West Coast-Tasman MP Damien O'Connor has stoked the campaign to relocate the historic steam train the Kingston Flyer to the West Coast.

The train includes two Pacific-type locomotives as well as wooden passenger stock of the pre-World War I era. Previous approaches to Development West Coast, which undertook an initial feasibility study about two years ago, drew a blank.

However, O'Connor said today it was a prime opportunity to leverage tourism opportunities and bolster the regional rail link, run in conjunction with the existing Tranz Alpine train drawcard.

"I've heard the cautious views on it and understand the challenges, but given the current dilemma we face with the temporary loss of the Tranz Alpine ... this would be a tourist attraction that will lift the profile of Greymouth and the West Coast," he said.


He said there were obvious synergies with the existing engineering employment in the area, and the existing steam and coal heritage and Shantytown.

Having the train "hissing and steaming" in the centre of Greymouth would be another feather in the bow for the area, which needed "soft" heritage tourism options alongside natural visitor attractions.

A Greymouth base gave multiple options to run trains to Hokitika, Reefton, the Buller Gorge and Moana.

"I think it's essential we take a serious look again ... in my view it's a no-brainer," O'Connor said.

"We've got capital there that can be used to lift the profile of the West Coast. In the end there has to be a group of capable people who can put a proposal to DWC for a suitable joint venture."

Agent for the Kingston Flyer owner, Adrian Chisholm of Tourism Properties, said the train, currently stationed at Lake Wakatipu, was for firm sale at $2 million as one asset, including the land and buildings.

Interest was high, but mainly from people wanting parts of the asset, he said.

If a West Coast consortium did want to buy the package, the land would be easily onsold, Chisholm said.

Some West Coast interests had canvassed what it would take and they "should keep the pressure on" as he saw it as a natural fit with the region, given its steam and coal heritage.

Chisholm said the Queenstown Lakes District Council was currently lowering the heritage covenant restrictions that prevented the train from being taken out of the district.

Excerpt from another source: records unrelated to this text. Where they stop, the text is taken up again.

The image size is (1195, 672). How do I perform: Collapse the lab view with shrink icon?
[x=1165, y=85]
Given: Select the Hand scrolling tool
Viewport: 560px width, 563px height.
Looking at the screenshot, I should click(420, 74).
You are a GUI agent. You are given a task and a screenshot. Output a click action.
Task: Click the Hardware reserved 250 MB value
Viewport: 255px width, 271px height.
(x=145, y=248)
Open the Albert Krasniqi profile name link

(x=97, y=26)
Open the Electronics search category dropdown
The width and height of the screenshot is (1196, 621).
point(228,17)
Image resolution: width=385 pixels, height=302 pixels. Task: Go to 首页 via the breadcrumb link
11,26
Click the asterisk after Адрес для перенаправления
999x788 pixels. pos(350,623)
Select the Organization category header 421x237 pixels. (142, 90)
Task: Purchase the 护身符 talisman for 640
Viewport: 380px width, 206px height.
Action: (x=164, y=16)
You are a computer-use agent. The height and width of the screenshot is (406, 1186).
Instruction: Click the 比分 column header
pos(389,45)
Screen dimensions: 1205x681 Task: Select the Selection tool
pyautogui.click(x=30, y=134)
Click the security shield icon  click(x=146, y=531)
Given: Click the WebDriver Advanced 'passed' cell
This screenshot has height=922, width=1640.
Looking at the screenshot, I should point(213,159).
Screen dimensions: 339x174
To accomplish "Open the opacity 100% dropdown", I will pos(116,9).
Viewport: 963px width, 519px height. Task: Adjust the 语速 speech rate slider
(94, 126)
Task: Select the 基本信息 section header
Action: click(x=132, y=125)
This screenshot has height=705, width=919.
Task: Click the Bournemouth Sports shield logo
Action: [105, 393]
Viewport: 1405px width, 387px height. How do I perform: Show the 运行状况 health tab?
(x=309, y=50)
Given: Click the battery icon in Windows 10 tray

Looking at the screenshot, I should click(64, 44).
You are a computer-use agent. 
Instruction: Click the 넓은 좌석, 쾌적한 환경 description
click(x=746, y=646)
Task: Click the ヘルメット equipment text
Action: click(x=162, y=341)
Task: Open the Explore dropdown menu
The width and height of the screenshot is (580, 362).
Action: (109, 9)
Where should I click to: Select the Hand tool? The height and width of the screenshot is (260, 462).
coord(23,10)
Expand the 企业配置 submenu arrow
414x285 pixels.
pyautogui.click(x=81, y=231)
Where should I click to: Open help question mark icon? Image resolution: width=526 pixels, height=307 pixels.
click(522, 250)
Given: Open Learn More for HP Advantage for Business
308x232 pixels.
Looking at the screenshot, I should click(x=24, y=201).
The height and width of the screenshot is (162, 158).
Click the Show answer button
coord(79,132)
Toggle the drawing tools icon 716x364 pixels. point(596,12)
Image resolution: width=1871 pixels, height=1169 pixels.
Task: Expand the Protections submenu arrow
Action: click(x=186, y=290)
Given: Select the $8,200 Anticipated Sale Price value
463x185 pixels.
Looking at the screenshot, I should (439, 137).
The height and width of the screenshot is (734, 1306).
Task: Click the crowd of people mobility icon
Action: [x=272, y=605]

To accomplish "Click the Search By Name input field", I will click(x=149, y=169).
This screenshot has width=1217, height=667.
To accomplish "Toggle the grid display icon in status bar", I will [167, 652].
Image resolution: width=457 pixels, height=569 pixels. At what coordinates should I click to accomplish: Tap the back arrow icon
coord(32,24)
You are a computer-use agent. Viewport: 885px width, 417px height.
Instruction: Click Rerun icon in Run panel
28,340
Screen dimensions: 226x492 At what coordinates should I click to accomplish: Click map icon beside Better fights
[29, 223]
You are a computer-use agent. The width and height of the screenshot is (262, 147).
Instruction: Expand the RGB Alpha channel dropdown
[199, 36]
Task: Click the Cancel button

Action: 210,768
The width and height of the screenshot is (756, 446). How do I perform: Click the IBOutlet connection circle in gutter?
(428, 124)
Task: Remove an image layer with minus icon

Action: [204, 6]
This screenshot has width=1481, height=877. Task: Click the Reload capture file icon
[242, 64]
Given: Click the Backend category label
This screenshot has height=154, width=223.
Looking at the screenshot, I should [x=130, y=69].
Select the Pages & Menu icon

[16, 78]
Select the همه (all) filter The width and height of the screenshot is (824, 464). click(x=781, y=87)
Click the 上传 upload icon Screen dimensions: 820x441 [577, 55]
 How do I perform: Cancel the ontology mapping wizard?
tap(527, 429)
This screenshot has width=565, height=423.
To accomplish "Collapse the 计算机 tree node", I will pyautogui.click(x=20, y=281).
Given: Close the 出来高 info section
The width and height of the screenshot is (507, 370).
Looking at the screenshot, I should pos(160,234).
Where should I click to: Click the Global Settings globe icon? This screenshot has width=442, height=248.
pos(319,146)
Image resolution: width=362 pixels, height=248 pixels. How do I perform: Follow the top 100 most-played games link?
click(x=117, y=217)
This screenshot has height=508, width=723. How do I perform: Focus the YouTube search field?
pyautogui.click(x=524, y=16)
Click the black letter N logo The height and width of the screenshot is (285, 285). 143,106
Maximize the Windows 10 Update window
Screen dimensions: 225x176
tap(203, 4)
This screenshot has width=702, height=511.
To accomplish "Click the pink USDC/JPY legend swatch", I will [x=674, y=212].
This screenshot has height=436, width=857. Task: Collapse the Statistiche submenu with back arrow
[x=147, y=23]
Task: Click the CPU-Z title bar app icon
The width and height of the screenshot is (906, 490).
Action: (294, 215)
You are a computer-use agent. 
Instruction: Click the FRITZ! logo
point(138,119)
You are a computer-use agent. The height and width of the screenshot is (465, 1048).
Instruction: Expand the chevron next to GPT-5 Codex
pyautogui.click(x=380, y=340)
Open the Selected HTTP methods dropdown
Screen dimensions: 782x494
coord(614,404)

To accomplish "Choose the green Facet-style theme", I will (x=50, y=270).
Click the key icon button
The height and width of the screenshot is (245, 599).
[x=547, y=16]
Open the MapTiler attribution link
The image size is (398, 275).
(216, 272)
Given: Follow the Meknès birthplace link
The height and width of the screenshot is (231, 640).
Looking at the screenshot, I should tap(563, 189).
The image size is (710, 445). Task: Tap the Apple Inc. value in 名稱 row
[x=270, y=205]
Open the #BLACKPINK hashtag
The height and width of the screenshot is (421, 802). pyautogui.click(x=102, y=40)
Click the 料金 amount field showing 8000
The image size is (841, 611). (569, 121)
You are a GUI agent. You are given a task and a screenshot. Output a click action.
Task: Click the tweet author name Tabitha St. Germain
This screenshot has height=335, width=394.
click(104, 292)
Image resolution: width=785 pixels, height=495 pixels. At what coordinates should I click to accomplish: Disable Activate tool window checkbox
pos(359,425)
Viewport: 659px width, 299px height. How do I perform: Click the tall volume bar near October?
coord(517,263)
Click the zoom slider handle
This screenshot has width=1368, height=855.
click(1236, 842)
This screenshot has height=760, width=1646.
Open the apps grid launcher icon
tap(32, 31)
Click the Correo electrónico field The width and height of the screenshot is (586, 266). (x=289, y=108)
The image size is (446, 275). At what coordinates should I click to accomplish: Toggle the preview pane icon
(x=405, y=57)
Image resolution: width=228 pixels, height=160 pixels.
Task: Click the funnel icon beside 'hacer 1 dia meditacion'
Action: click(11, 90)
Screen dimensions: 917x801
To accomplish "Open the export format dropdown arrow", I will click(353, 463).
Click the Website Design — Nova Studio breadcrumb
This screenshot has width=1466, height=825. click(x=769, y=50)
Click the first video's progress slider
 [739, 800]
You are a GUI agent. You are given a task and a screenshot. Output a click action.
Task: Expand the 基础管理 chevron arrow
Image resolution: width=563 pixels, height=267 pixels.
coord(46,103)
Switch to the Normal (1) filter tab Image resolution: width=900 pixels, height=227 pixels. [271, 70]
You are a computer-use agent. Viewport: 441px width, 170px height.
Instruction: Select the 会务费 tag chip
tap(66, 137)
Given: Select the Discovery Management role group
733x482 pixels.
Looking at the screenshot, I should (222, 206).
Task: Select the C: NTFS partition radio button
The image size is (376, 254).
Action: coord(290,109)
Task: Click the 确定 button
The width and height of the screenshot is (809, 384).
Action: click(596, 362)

The existing location at Kingston, early in the 12-hour-long return tourist route between Queenstown and Milford, was untenable given time constraints of the tourist market.

"It's in the wrong place. It would be a good great attraction for the West Coast ... I have every steam buff in the world ringing me to work on it or buy it," Chisholm said.

Grey District Mayor Tony Kokshoorn, who raised the possibility of buying the Kingston Flyer a few years ago, said he still supported the train coming there - despite the last knock-back from DWC - and support reinvestigating it in an intense joint effort.

It could be a key tourism attraction for the Coast - much like the Earnslaugh was for Queenstown - and the indirect economic benefits had to be factored in from that when assessing the cost and benefits.

"If we keep thinking of reasons on the West Coast why things can't happen, we'll go backwards. We have to have a positive attitude and think of reasons (to move forward)," Kokshoorn said.